Non-Aggression in Music
One of the most difficult things for me to learn as a musician has been the practice of non-aggression. This can be a tricky concept and there is often aversion to it when it is explained. But, as Chögyam Trungpa says “transcending aggression is the root of all the artistic talent one can ever imagine.”1
It is fair to say that, until recently, most of my music has been aggressive. When I was younger, I thought the purpose of my songs was to tell people exactly where the world was going wrong. I grew out of that, mainly because it stopped feeling right. Instead, my songs became focussed on how we should be nice to each other. This, I realise now, was equally aggressive.
Essentially, being aggressive in an artistic sense is attempting to manipulate your audience into thinking or feeling in the way you want. Even if your message is one of love and peace, it is fundamentally aggressive. That’s a lot to take in, isn’t it?
Non-aggression, on the other hand, is simply presenting reality as it is, without filtering it through your own viewpoint.
When you start to be aware of the ways in which one can be artistically aggressive, you see how many traps there are for the unwary. If you want people to like/admire/desire/envy you, or think that you’re a hot sax player or a tortured genius songwriter and you play to that end, you are being aggressive.
Another pitfall is in making your work too obvious, too delineated, because you are concerned with your message being received in the way you want. Chögyam Trungpa again:
Spelling things out proves one's legitimacy, wisdom or artistry. But according to Buddhist tradition, the only thing you can do is hint. If you want to demonstrate something very badly and you achieve that, your work of art is a dead one.2
We usually think of spelling things out as a mental process, but you can also spell things out emotionally. We’ve all seen performers put emotion “into” the music. You see their emotions first and foremost and they upstage the music.

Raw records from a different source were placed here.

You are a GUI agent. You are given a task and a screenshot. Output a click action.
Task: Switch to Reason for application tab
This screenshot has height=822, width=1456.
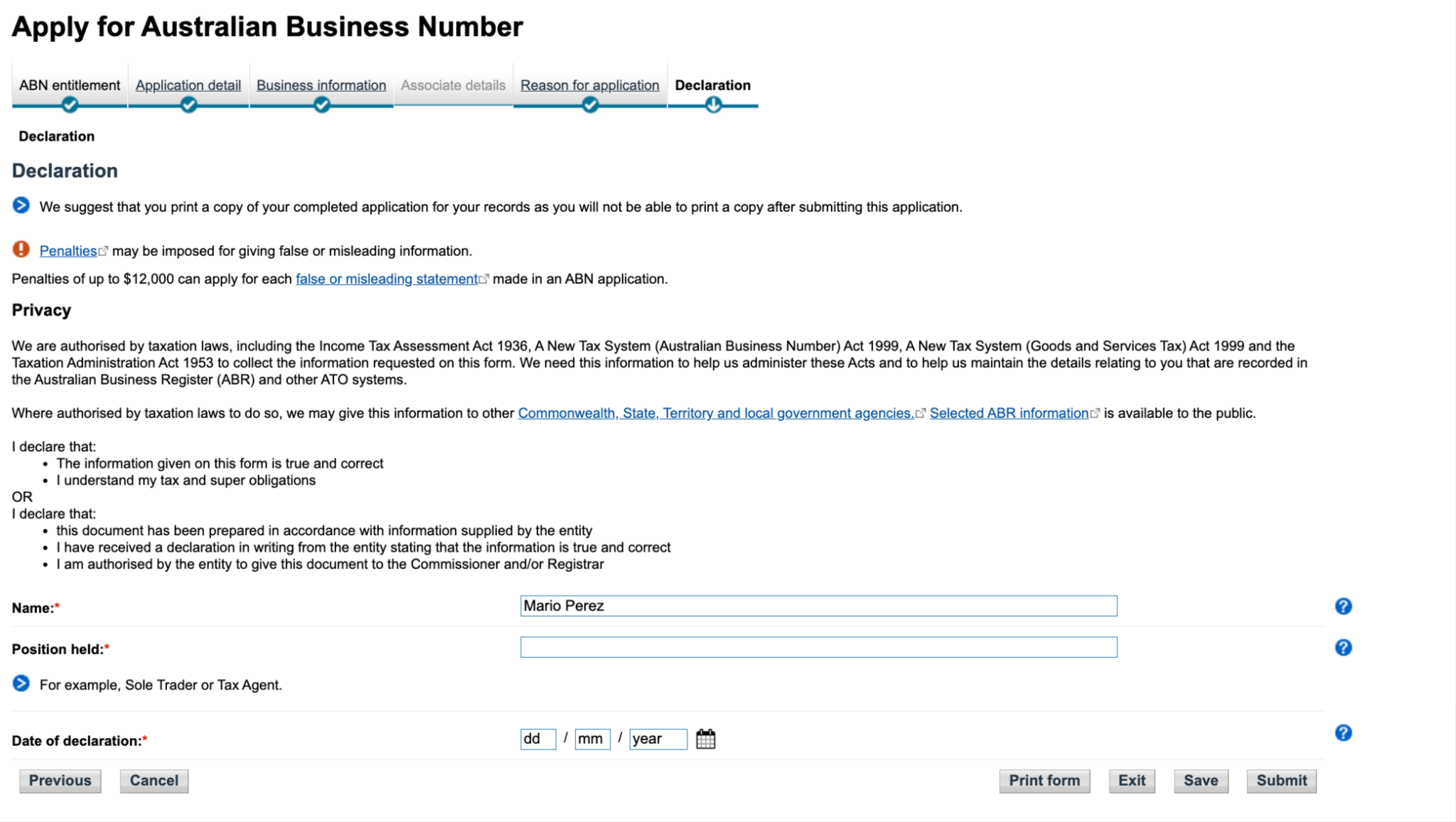[589, 85]
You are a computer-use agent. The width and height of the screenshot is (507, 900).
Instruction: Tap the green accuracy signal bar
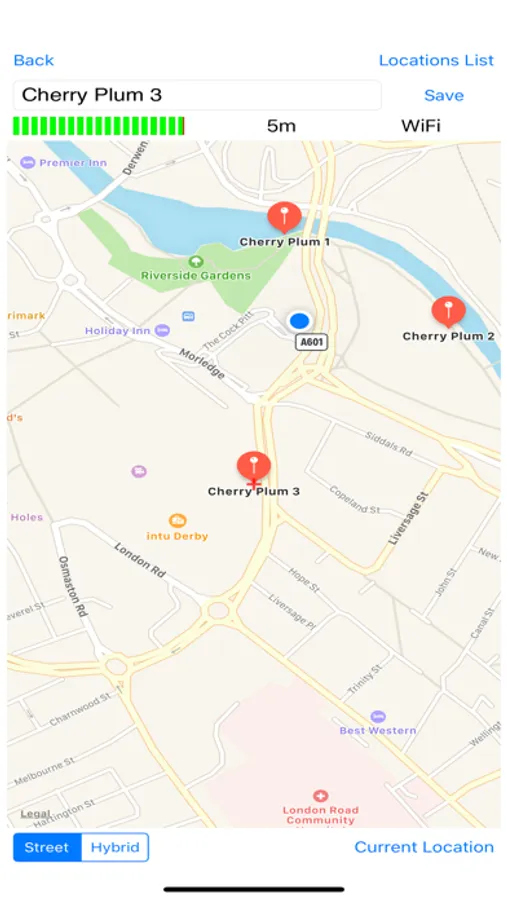tap(99, 126)

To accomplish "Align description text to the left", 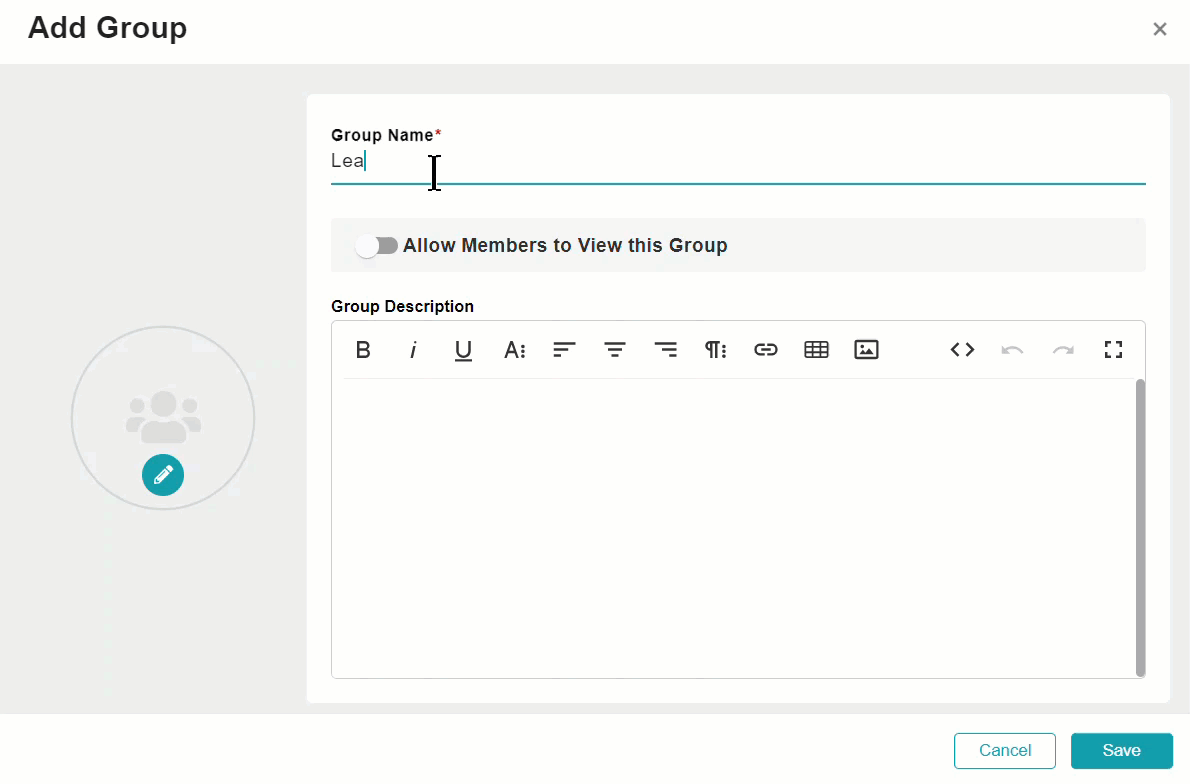I will [x=564, y=350].
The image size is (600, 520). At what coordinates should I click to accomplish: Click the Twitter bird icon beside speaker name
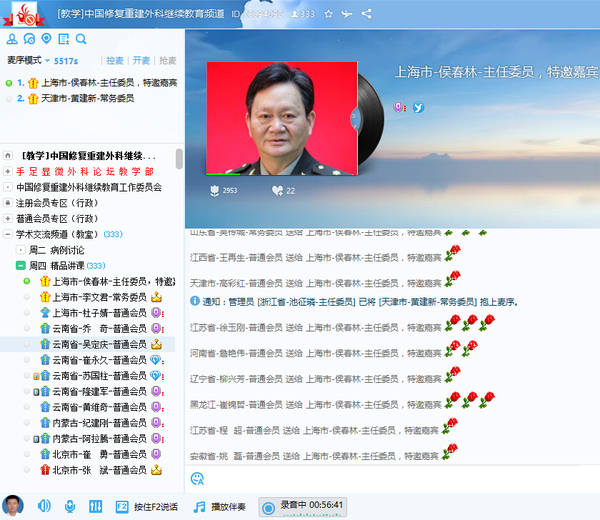click(419, 107)
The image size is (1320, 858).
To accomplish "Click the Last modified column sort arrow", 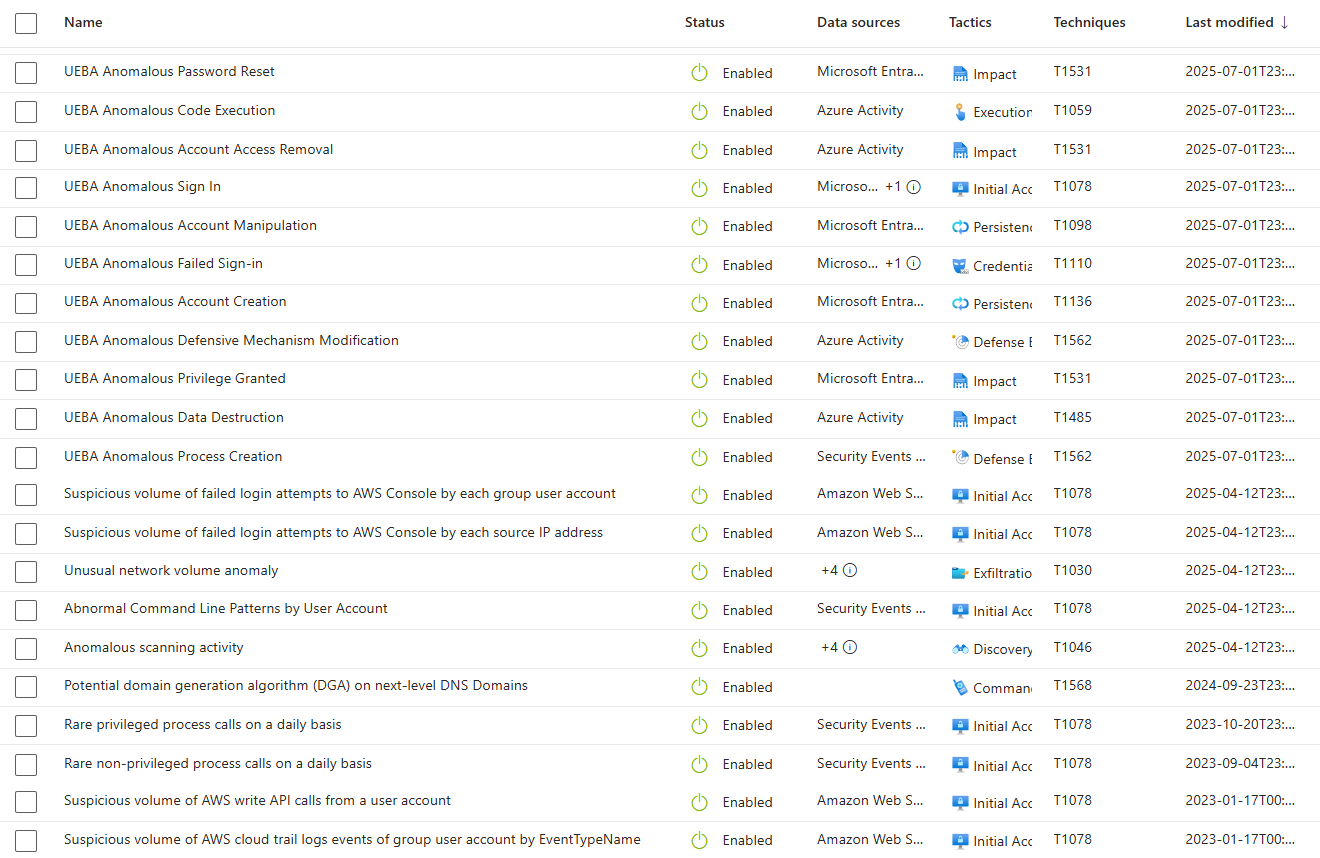I will [x=1282, y=22].
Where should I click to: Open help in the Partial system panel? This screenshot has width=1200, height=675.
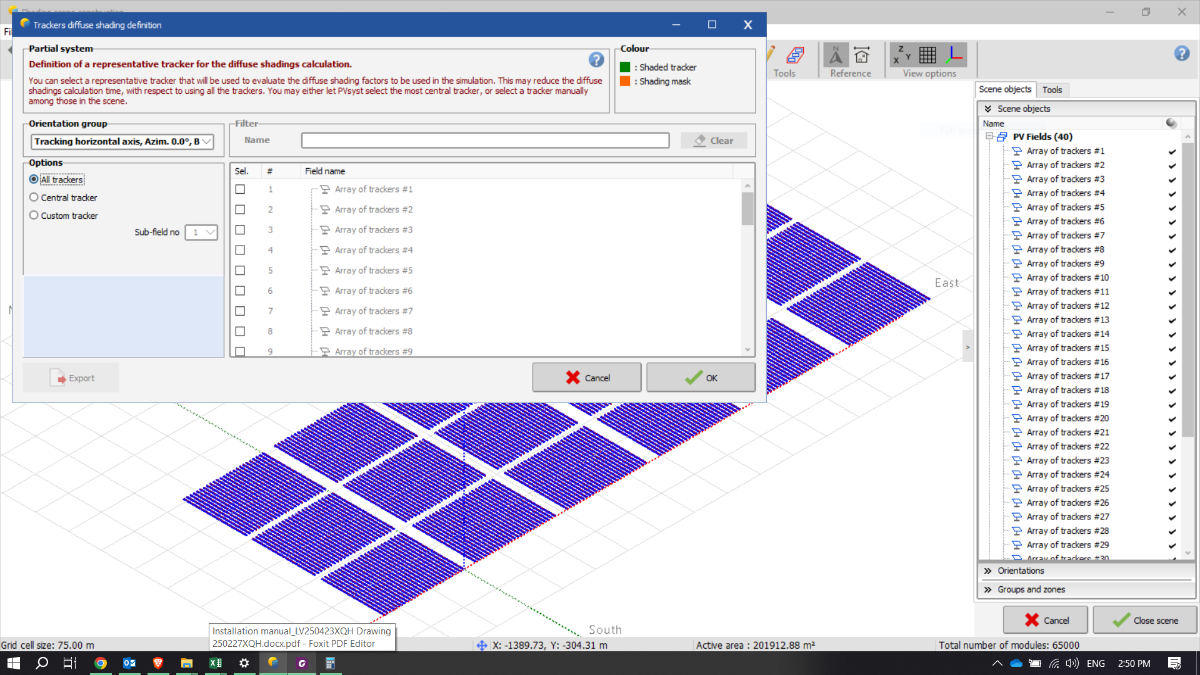tap(596, 60)
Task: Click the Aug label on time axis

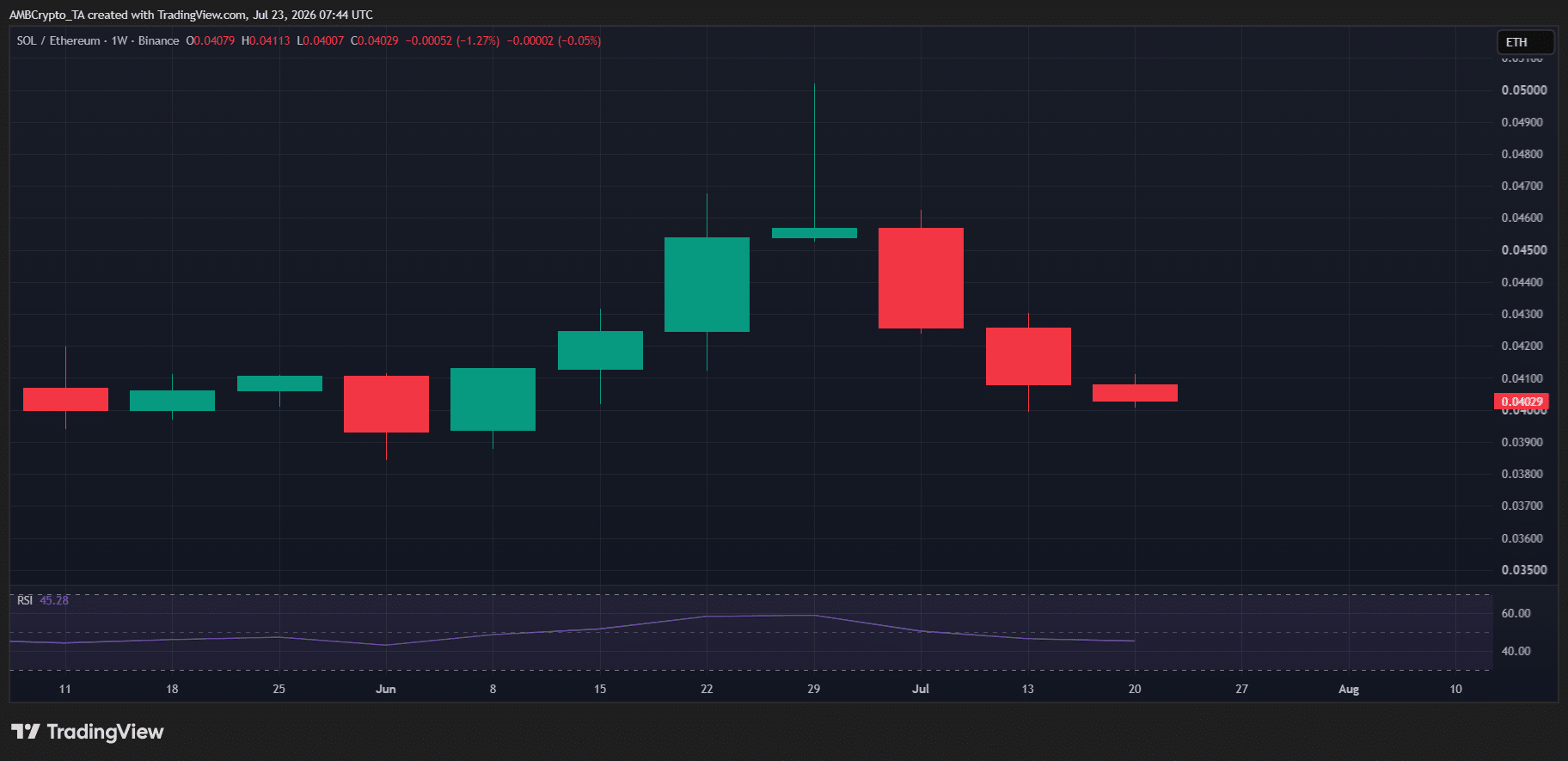Action: (x=1349, y=689)

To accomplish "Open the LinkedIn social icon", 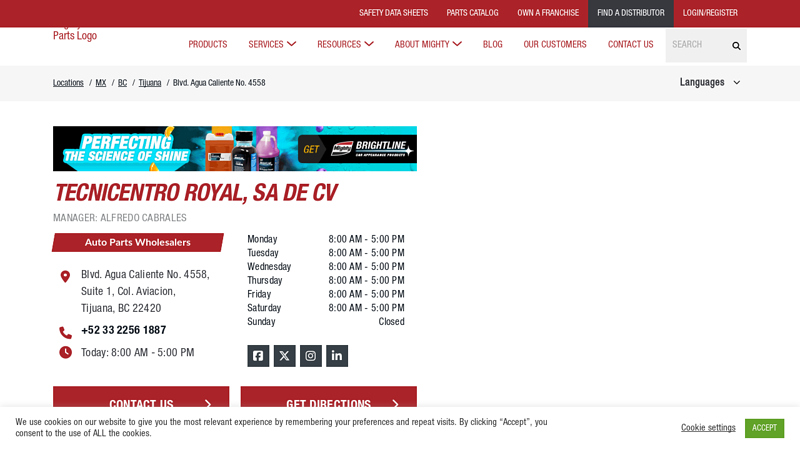I will coord(337,356).
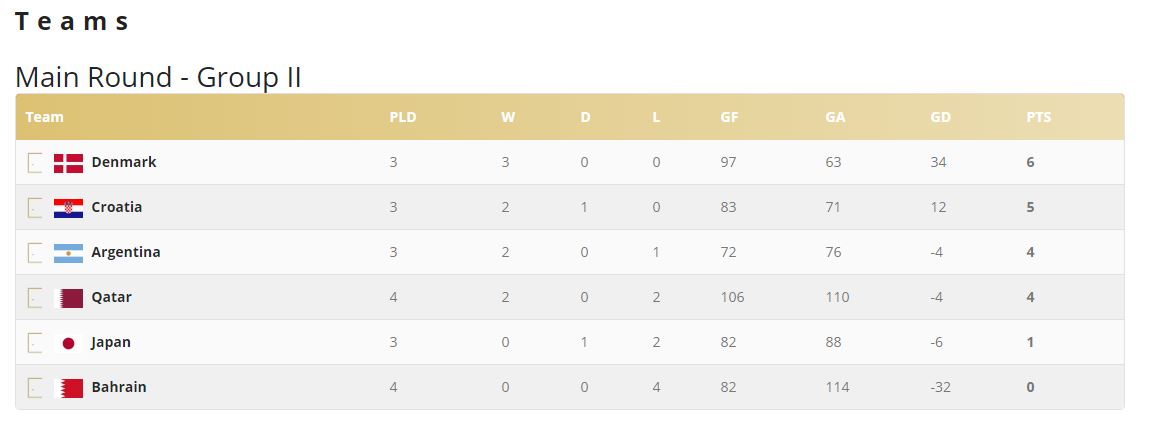This screenshot has height=431, width=1150.
Task: Click the Denmark flag icon
Action: pos(68,163)
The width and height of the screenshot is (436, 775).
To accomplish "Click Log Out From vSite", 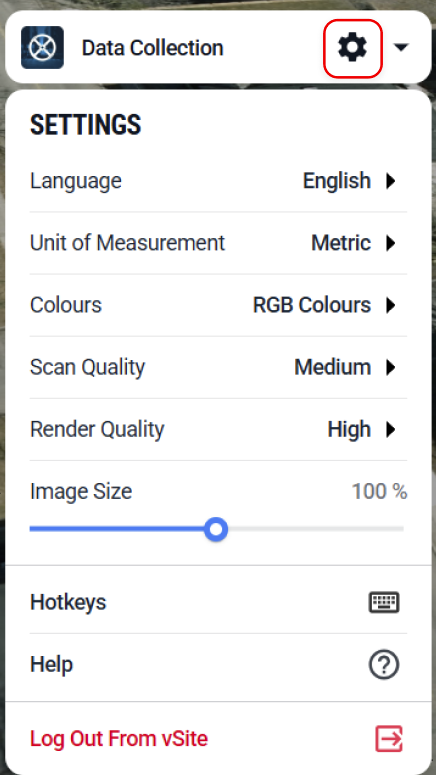I will (x=119, y=739).
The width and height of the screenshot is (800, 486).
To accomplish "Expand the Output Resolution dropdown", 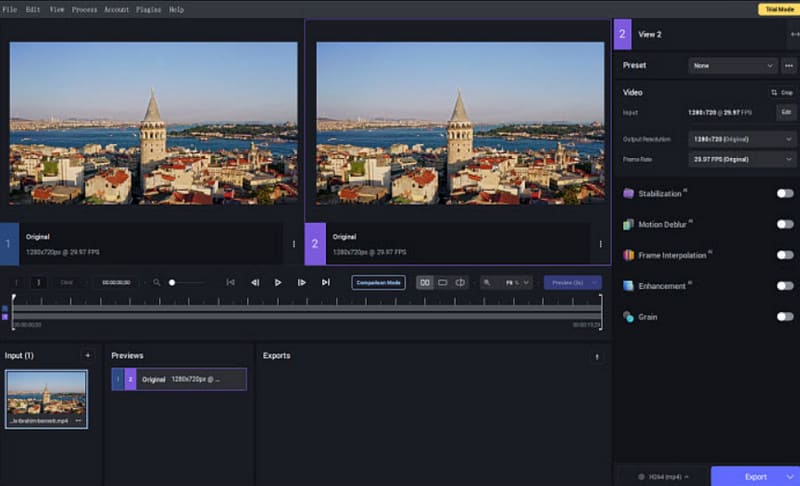I will [741, 139].
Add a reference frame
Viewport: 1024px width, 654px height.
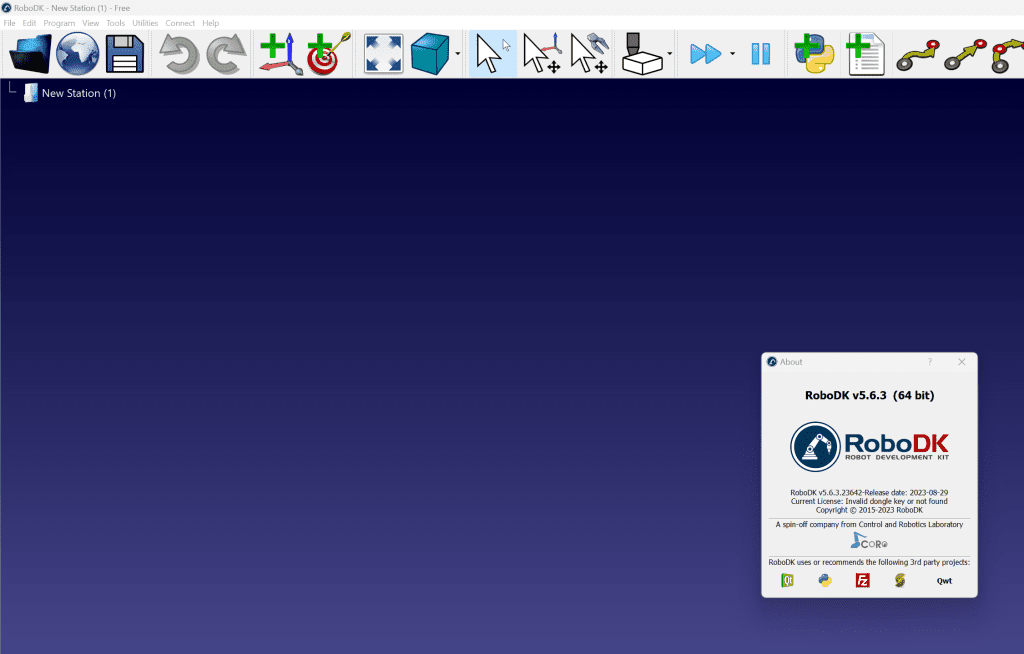pyautogui.click(x=280, y=54)
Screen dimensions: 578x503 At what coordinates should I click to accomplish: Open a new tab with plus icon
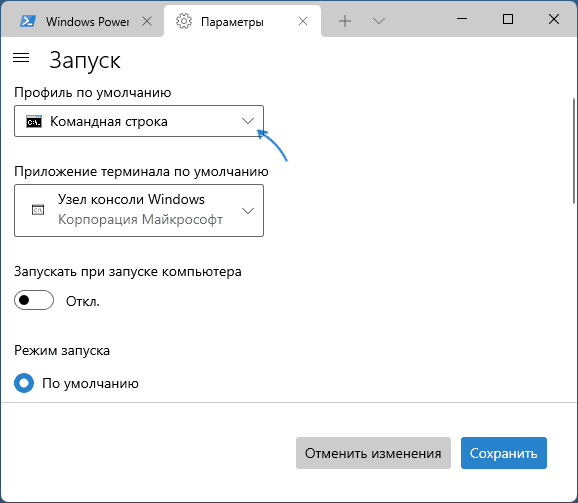[x=345, y=21]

That is a huge imposition onto the music and onto the audience who are denied their own emotional reaction to the music.
Even the popular viewpoint of art as self-expression can be problematic, unless that self-expression is clear of neurosis and able to express reality as it is.
Some may think that this is a lifeless, dry approach to performing music. This is not so. Let us play music as it is, without trying to change, inform or manipulate and we will be playing not “our music” but Music.
Trungpa, Chögyam, True Perception: The Path of Dharma Art, 1996, page 105
Cited above.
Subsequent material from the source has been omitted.